| Listed entries |
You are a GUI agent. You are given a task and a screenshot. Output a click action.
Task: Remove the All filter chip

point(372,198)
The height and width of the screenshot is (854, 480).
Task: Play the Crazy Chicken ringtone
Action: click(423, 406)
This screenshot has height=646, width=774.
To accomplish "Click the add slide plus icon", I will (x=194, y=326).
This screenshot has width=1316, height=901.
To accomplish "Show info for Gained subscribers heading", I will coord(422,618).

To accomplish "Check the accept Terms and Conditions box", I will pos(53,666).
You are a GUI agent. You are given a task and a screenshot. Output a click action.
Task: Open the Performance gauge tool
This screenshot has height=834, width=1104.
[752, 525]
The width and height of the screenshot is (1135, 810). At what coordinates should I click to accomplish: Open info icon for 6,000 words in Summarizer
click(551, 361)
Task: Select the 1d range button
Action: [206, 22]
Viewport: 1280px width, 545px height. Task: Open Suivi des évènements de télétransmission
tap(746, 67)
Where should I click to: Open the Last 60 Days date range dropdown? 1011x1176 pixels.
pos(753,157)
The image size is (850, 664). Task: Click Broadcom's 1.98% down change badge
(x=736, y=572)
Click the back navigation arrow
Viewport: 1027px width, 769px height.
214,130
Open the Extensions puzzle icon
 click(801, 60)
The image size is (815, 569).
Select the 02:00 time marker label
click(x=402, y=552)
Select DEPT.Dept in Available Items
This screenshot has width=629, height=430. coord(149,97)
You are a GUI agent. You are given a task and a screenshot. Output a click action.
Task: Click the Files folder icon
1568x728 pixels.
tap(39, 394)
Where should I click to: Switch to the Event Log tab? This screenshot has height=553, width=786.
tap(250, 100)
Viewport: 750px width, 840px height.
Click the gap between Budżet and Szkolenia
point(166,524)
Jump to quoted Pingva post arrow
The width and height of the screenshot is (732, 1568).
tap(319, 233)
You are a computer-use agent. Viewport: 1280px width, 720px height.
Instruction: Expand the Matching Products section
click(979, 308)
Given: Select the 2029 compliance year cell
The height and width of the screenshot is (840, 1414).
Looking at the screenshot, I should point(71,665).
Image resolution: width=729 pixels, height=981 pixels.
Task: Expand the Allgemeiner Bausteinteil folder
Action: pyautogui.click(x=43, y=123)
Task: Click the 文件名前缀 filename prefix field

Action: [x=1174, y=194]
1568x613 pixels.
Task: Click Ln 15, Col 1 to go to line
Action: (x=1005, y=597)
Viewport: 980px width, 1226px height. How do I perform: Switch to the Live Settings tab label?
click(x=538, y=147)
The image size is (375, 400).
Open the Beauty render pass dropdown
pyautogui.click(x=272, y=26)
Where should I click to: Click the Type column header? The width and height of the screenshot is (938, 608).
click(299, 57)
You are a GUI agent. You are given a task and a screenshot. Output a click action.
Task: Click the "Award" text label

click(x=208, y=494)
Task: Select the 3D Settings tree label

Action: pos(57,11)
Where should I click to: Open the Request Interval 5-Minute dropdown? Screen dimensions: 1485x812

| Work instruction |
Return exactly the lines in the records above, beginning with the one that holds "Viewport: 750px width, 840px height." and ending with the last.

| Problem solution |
Viewport: 750px width, 840px height.
Click the gap between Budżet and Szkolenia
point(166,524)
Jump to quoted Pingva post arrow
The width and height of the screenshot is (732, 1568).
tap(319, 233)
You are a computer-use agent. Viewport: 1280px width, 720px height.
Instruction: Expand the Matching Products section
click(979, 308)
Given: Select the 2029 compliance year cell
The height and width of the screenshot is (840, 1414).
Looking at the screenshot, I should point(71,665).
Image resolution: width=729 pixels, height=981 pixels.
Task: Expand the Allgemeiner Bausteinteil folder
Action: pyautogui.click(x=43, y=123)
Task: Click the 文件名前缀 filename prefix field

Action: [x=1174, y=194]
1568x613 pixels.
Task: Click Ln 15, Col 1 to go to line
Action: (x=1005, y=597)
Viewport: 980px width, 1226px height. How do I perform: Switch to the Live Settings tab label?
click(x=538, y=147)
The image size is (375, 400).
Open the Beauty render pass dropdown
pyautogui.click(x=272, y=26)
Where should I click to: Click the Type column header? The width and height of the screenshot is (938, 608).
click(299, 57)
You are a GUI agent. You are given a task and a screenshot. Output a click action.
Task: Click the "Award" text label

click(x=208, y=494)
Task: Select the 3D Settings tree label

Action: pos(57,11)
Where should I click to: Open the Request Interval 5-Minute dropdown? Screen dimensions: 1485x812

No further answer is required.